Slashdot Mirror


Beginning Developers: Free Course from MIT

arrogance writes "Yes, this has been posted on /., and on Wired (five days after the /. story). But there are occasional postings on slashdot about Where to Start Learning to Program. There's a software engineering course at the MIT site that looks like it covers many of the basics of software development, from OO to testing to documentation. It also deals with a team based project end-to-end, which is a great way to learn, but it might be tough finding two or three like minded people to take the course with. Has anyone tried these courses? Are they any good? Have any slashdotters (is that a word?) taken the course "live"?"

1 of 34 comments (clear)

  1. not impressed by jilles · · Score: 5, Insightful

    As a Ph. D. student in a software engineering research group, I'm somewhat knowledgeable about software engineering education. I must say I thought the course is a typical example of a course compiled by someone who has never been involved in a project larger than 'hello world'.

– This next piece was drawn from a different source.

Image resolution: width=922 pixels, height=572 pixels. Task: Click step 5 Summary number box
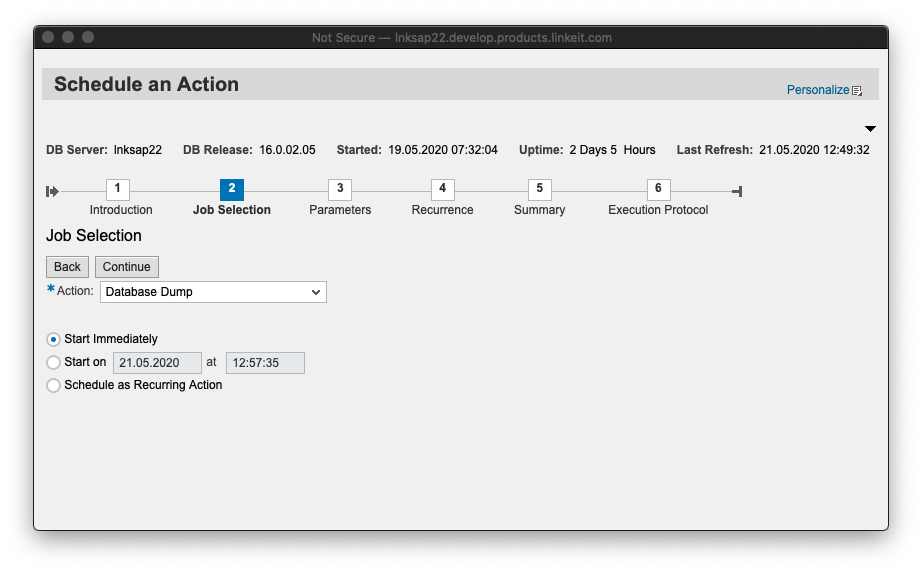(539, 189)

    The biggest misconception here is that software engineering somehow is about programming. In a large scale software project, the actual programming is only something like between 10% and 20% of the effort. The rest goes into negotiating requirements, design, testing, planning, dealing with the fact that there are multiple people involved (i.e. project managers, customers, designers, marketing, other programmers). Actually convincing students that this is true is a huge challenge, most won't find out until after they are working on large industrial projects.

    This course only prepares them for the 10-20% of coding. Like a good academic course it has a strong focus on designs (I have never seen a large industrial scale software project with up to date, detailed designs) and the actual programming concerns small toy programs. What it doesn't prepare them for is large scale software (>=100 KLOC) various development methods, various testing methods and their flaws, maintenance (very few projects actually start from scratch), projectmanagement, the fact that customer requirements will continue to change, internal and external conflicts about who does what and when, etc. Various very thick software engineering books exist (e.g. Sommerville or van Vliet), implementation is not the main focus in those books.

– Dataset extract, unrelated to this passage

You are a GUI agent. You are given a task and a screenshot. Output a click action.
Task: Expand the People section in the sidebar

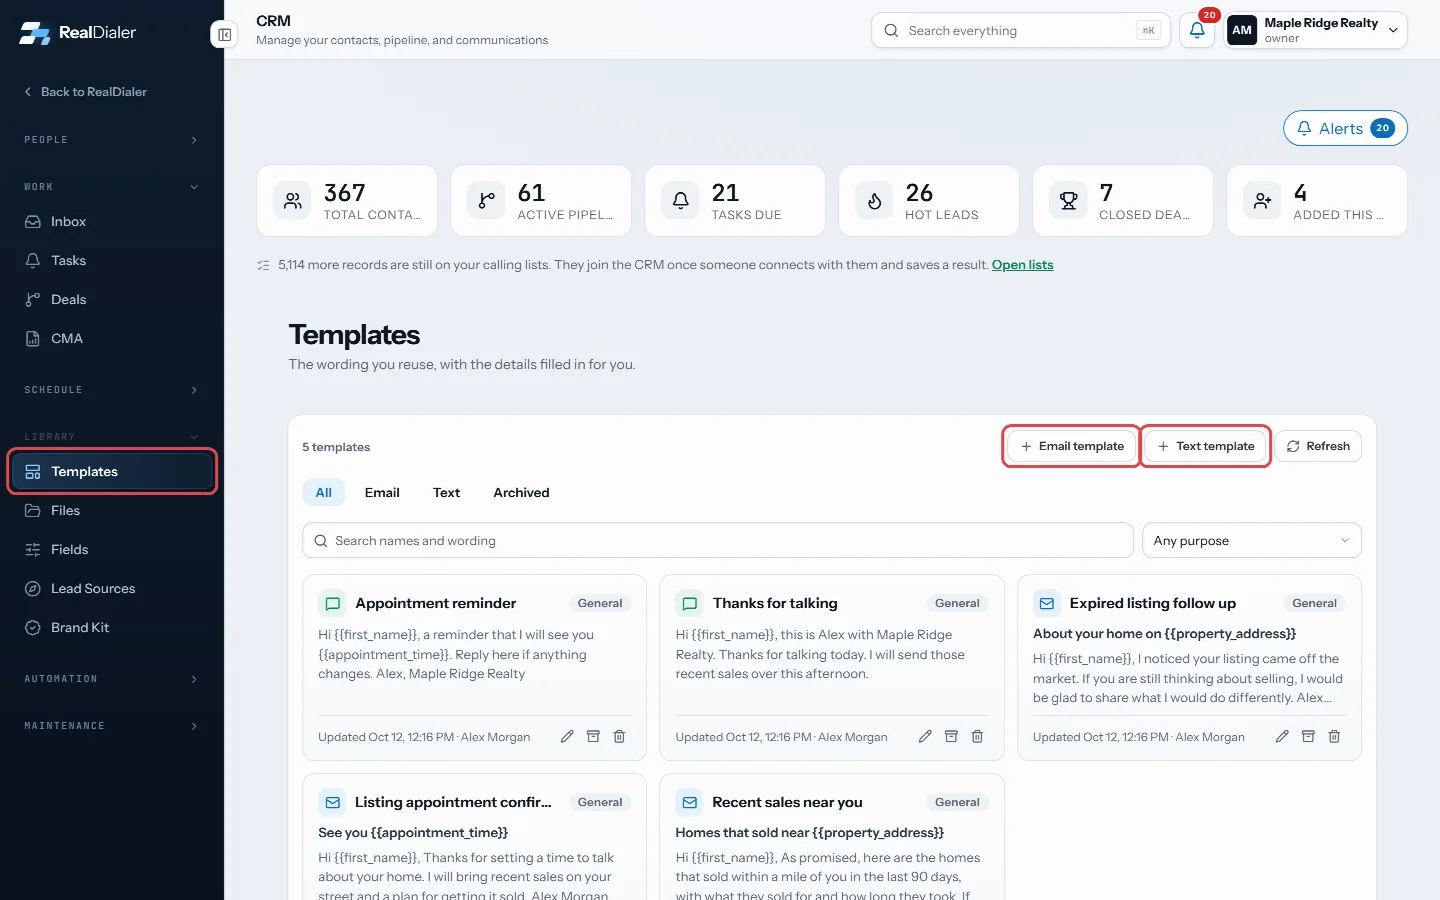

    "An introduction to OO modeling and programming" would be a more appropriate name for the course.

    A proper Software Engineering course involves letting large groups of students work on a medium sized project (for example provided by local software companies) and teaching them about the principles of software engineering (using e.g. the books mentioned earlier). Even that won't prepare them fully but at least they will experience strugling with deadlines, colleagues, changing requirements and interacting with customers. We have done just this in the past two years at the university of Groningen in the Netherlands.